While they waited for his arrival, the two British NCOs quietly moved toward the Staaken bridge, using the border demarcation line as their guide to find their way in the darkness. They could now hear a great deal of noise: engines turning over and many voices of men—fighting men. Suddenly, the whole site was illuminated as the station’s lights were switched back on again, revealing hundreds of heavily armed Soviet troops and East German border police, three of whom were standing just yards away from the British military policemen, submachine guns pointed in their direction. As Blakey stared in shock at the sight before him, wondering what the hell he was going to do now with a Russian submachine gun pointing at his chest, he was reassured by the familiar sound of a British bullet going into the chamber from the magazine of his partner’s automatic pistol. Both sets of men stared at one another in the glow of the station. What now? Their fears eased as they heard the distant rumbling of their CO’s staff car speeding toward them, its headlights picking out yet more Soviet troops massing on the border line. Was this an invasion? It didn’t seem like one to Richards.

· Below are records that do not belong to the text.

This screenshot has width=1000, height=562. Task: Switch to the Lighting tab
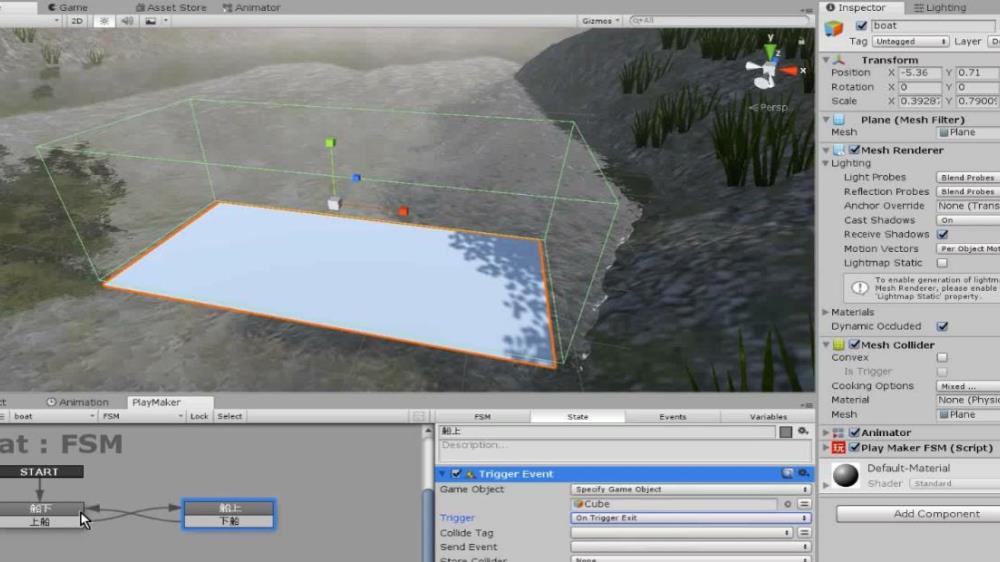click(x=944, y=7)
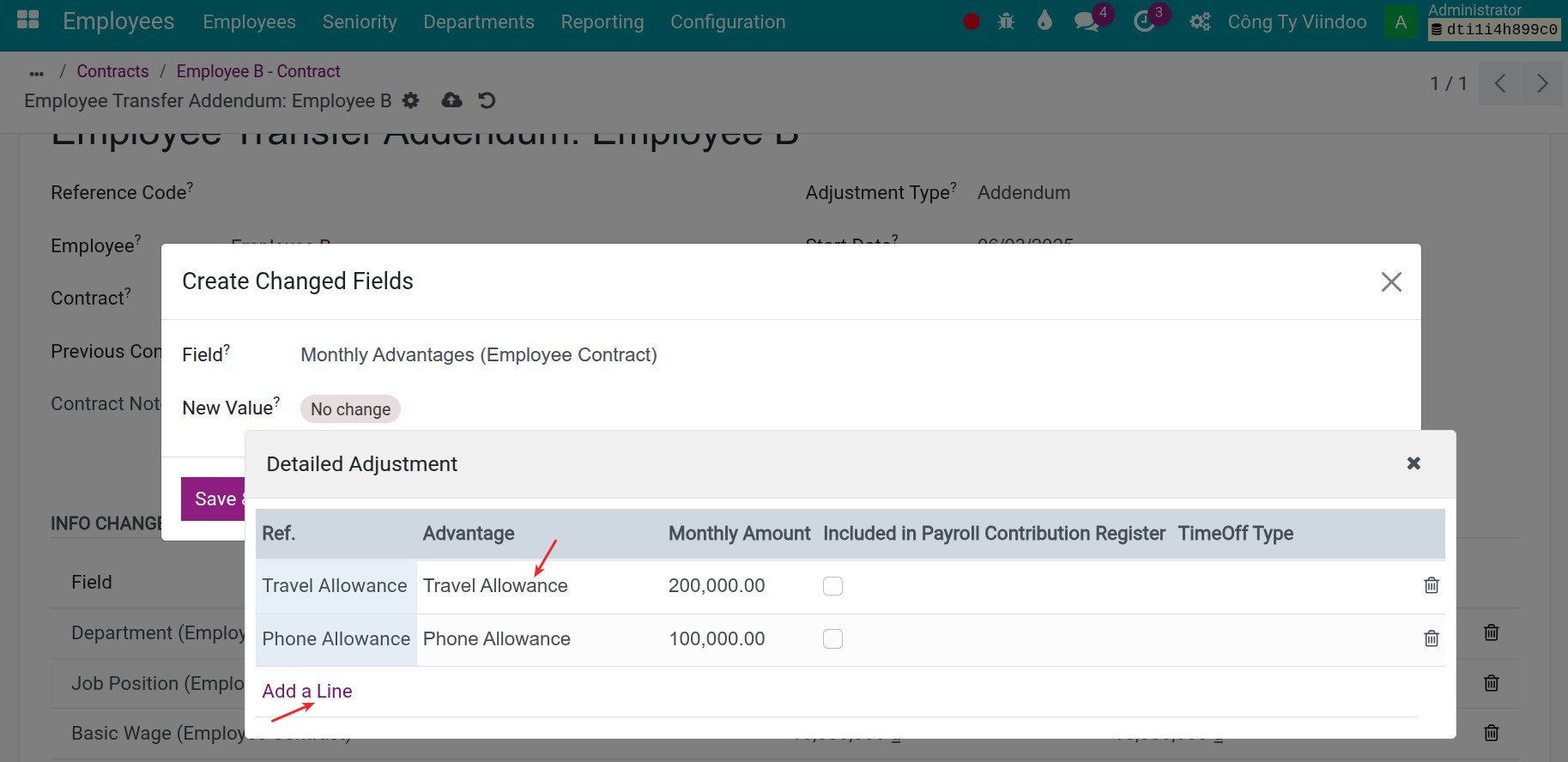Go to Contracts breadcrumb link

pos(112,71)
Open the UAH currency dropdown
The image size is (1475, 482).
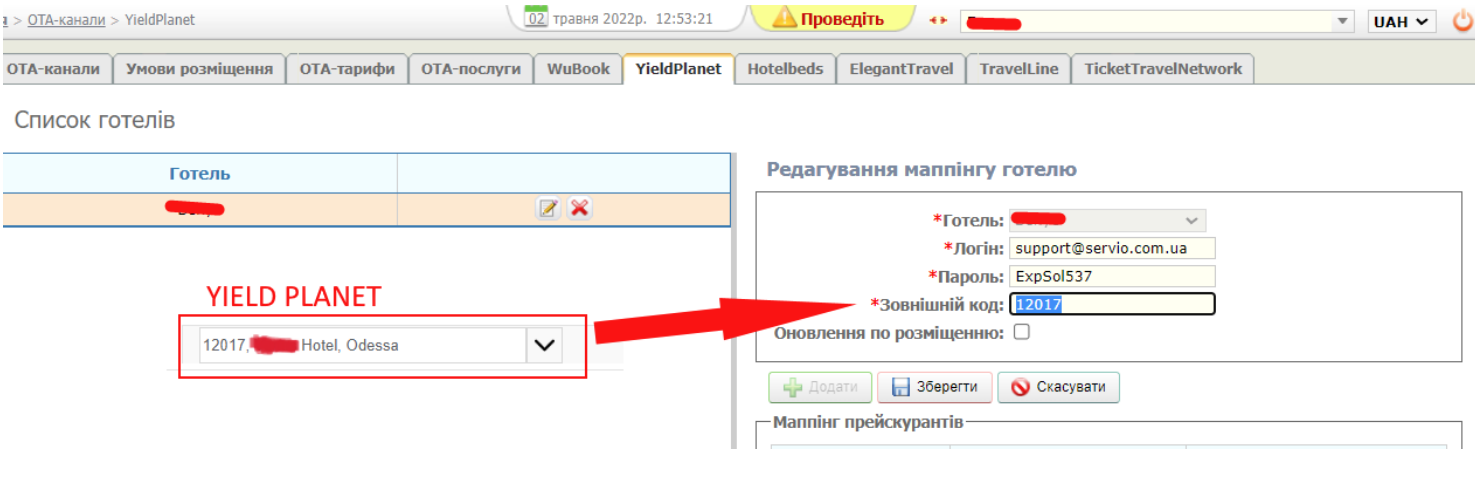1400,21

As Richards was briefed on the spot by a very relieved Blakey, more armored vehicles and trucks hove into the arc of light from the station — disgorging not only more East German guards but also civilian workers who busied themselves unloading barbed wire, concrete posts, slabs, and building equipment. The British watched in shocked fascination as the barriers started to be assembled. Richards got on the radio – telephone to speak with the General Officer Commanding (GOC), Major General Delacombe, who agreed the RMPs should now move back toward the Brandenburg Gate and monitor what was going on there. It was 2 a.m. and the British car quickly covered the fifteen miles into the heart of the city.

During the night, the West Berlin police force would mobilize thirteen thousand of its officers under the orders of Chief Superintendent Hermann Beck. Reports of military trucks and armed Vopos at the Brandenburg Gate and elsewhere, plus the S-Bahn being closed, had caused panic at his headquarters at Tempelhofer Damm. Initially struggling to comprehend the unfolding situation, Beck deliberated with his subordinates whether he should open the envelope from the safe containing instructions that would set in motion the official “Defense of Berlin” and thus send panic throughout the governments of the West. But on hearing that the East German movements were all within their own territory, he decided to scale down the alarm. “At first, we thought they were going to overrun us and march into West Berlin, but they remained precisely within one centimeter inside the
sector boundary.”

Adolf Knackstedt’s team was also alerted. Very early in the morning, the telephone rang in his bedroom. “With a very stern voice, the duty officer told me to report to the office immediately. First, I thought it was a routine monthly training exercise drill. I got dressed and leisurely drove down Argentinische Allee in the direction of Mexikoplatz, enjoying the beautiful balmy summer morning with its blue sky and beautiful sunrise. I played around with the radio looking for the Armed Forces radio station [AFN], but it seemed to be off the air. Just then, a buddy of mine, Henry Otten, came roaring up from behind, honking his horn and giving me hand signals to speed it up. That was the moment I started to realize this was not a routine exercise drill. I sped up and followed Henry’s car until we got to the office. We opened the main door to the villa and stopped in our tracks. Our offices were converted to a military command-and-control center and everyone in there seemed to know what they had to do. Captain Stewart then briefed us on the situation at the border during the night.”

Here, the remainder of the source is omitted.